I have been in spiritual warfare as I battle to remind myself of my purpose in being here. I didn't just come. God sent me. I was doubting my usefulness around here. Am I really needed?
After a full day of meetings throughout Nairobi yesterday and quite a few office days, not only was I relieved to be reminded of my heart for this place, but I was stretched yet again. I was getting very comfortable working from the compound and going into meetings, but it was dangerous for my soul. I was not receiving the usual intake of sights and smells and people of Kenya outside of Ridgeways (where the compound is located), Village Market, and other developed shopping centers. I began to fear that my soul was becoming numb to what I see here in Kenya. As it slowly becomes more and more like home, my soul was becoming more and more comfortable. And that is the last thing I want it to do.
Thankfully, God knows me more intimately than I know myself. Today, He planned to have me get out of the compound and onto the streets and into a school of Nairobi. He reminded me of the truth that I am needed. Though I am learning so much, and being so greatly blessed, I have come to give something. And even if that is the hope of Jesus Christ to one child, a smile to a hopeless victim of HIV, a dance for a group of girls, a piece of knowledge to an uneducated community...this journey has been well worth it.

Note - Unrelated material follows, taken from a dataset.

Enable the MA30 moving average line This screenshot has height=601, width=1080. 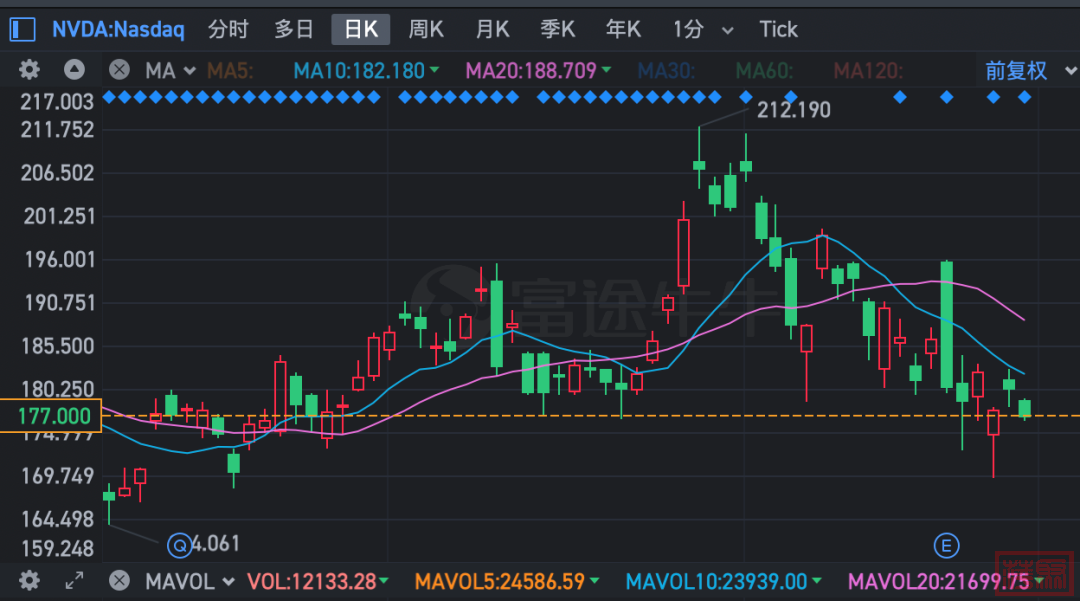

This was my challenge: God sent me and Katie to complete a Freedom for Girls seminar at Akiba Primary and Secondary School...on our own. No Kenyan staff (other than our wonderful driver Jackson), no HEART staff. Today we were HEART's representatives. We were Christ's ambassadors. We were leaders. We were teachers. The two of us. Together. I don't know what Katie was feeling, but I was definitely stretched as we had to step up and talk to the teachers at the school, figure out details, and teach the 98 girls about their monthly cycles, sex, and HIV/AIDS. And guess what?? I loved it!
Just last night I read from Jeremiah (goodness, this blows my mind): "Now the words of the Lord came to me, saying, 'Before I formed you in the womb I knew you, and before you were born I consecrated you; I appointed you a prophet to the nations.' Then I said, 'Ah, Lord God! Behold, I do not know how to speak, for I am only a youth.' But the Lord said to me, 'Do not say, "I am only a youth"; for to all to whom I send you, you shall go, and whatever I command you, you shall speak. Do not be afraid of them, for I am with you to deliver you,' declares the Lord. Then the Lord put out His hand and touched my mouth. And the Lord said to me, 'Behold, I have put my words in your mouth.'" (Jeremiah 1:4-10a)
I was also reminded of 1 Timothy last night, when Paul is talking to Timothy and encouraging him: "Let no one despise you for your youth, but set the believers an example in speech, in conduct, in love, in faith, in purity. Until I come, devote yourself to the public reading of Scripture, to exhortation, to teaching. Do not neglect the gift you have...Practice these things, immerse yourself in them, so that all may see your progress. Keep a close watch on yourself and on the teaching. Persist in this, for by doing so you will save both yourself and your hearers." (1 Timothy 4:12-16)
This time I was the youth.I was Jeremiah. I was Timothy. God was pushing me to go out. God was putting words in my mouth. To teach. To set an example. To not neglect the gift I have. To love.
It was a very successful day. I praise God in the victory. God used me and Katie to educate 98 girls on their monthly cycles, sex, abstinence, HIV/AIDS, pregnancy, STDs, abortion, rape...and 98 girls will have a year's supply of sanitary towels. As Katie and I taught, we were faced with difficult questions--many that challenged me to give difficult answers and recall information that I have not necessarily studied in depth. I have been encouraged to step out, to lead, to teach, and to learn. I was surprised by how much I knew (which was totally a God thing), and how much I was able to teach. (Even one of the teachers encouraged me, saying, "The girls learned a lot today. Even me, I learned something new...at my age!" Praise God!)
I am overwhelmed in God's goodness, in His faithfulness, in His provision. It was all Him. I just needed to obey His calling. As I stand in awe, my heart is so lost in His.